→ Work to be completed: Repeat the entries below exactly and in full.

------ Data ------

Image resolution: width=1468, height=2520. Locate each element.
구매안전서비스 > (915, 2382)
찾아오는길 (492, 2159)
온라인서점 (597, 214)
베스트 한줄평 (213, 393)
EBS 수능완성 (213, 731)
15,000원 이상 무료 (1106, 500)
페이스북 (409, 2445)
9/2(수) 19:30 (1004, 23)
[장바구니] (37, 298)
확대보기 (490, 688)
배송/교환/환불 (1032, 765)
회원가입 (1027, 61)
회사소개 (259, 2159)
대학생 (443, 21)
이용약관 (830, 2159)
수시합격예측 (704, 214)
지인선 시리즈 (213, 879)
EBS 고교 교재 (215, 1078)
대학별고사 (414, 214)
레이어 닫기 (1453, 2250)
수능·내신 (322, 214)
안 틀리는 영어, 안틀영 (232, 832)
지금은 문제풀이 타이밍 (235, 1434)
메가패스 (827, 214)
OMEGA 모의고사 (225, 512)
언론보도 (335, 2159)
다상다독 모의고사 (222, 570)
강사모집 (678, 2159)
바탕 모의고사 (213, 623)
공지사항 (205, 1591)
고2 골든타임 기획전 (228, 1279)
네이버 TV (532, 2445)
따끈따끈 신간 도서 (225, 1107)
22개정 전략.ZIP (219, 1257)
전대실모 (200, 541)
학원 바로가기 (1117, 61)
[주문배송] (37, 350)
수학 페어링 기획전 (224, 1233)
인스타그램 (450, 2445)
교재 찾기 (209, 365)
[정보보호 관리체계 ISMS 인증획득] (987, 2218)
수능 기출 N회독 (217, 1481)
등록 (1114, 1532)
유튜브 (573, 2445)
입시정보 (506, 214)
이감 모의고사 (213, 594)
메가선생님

------

→ Written solution:
Image resolution: width=1468, height=2520. Locate each element.
구매안전서비스 > (915, 2382)
찾아오는길 (492, 2159)
온라인서점 (597, 214)
베스트 한줄평 (213, 393)
EBS 수능완성 (213, 731)
15,000원 이상 무료 (1106, 500)
페이스북 (409, 2445)
9/2(수) 19:30 (1004, 23)
[장바구니] (37, 298)
확대보기 (490, 688)
배송/교환/환불 (1032, 765)
회원가입 (1027, 61)
회사소개 (259, 2159)
대학생 (443, 21)
이용약관 (830, 2159)
수시합격예측 (704, 214)
지인선 시리즈 (213, 879)
EBS 고교 교재 (215, 1078)
대학별고사 (414, 214)
레이어 닫기 (1453, 2250)
수능·내신 (322, 214)
안 틀리는 영어, 안틀영 (232, 832)
지금은 문제풀이 타이밍 (235, 1434)
메가패스 (827, 214)
OMEGA 모의고사 (225, 512)
언론보도 (335, 2159)
다상다독 모의고사 (222, 570)
강사모집 (678, 2159)
바탕 모의고사 (213, 623)
공지사항 (205, 1591)
고2 골든타임 기획전 (228, 1279)
네이버 TV (532, 2445)
따끈따끈 신간 도서 (225, 1107)
22개정 전략.ZIP (219, 1257)
전대실모 (200, 541)
학원 바로가기 (1117, 61)
[주문배송] (37, 350)
수학 페어링 기획전 (224, 1233)
인스타그램 (450, 2445)
교재 찾기 (209, 365)
[정보보호 관리체계 ISMS 인증획득] (987, 2218)
수능 기출 N회독 (217, 1481)
등록 (1114, 1532)
유튜브 (573, 2445)
입시정보 (506, 214)
이감 모의고사 (213, 594)
메가선생님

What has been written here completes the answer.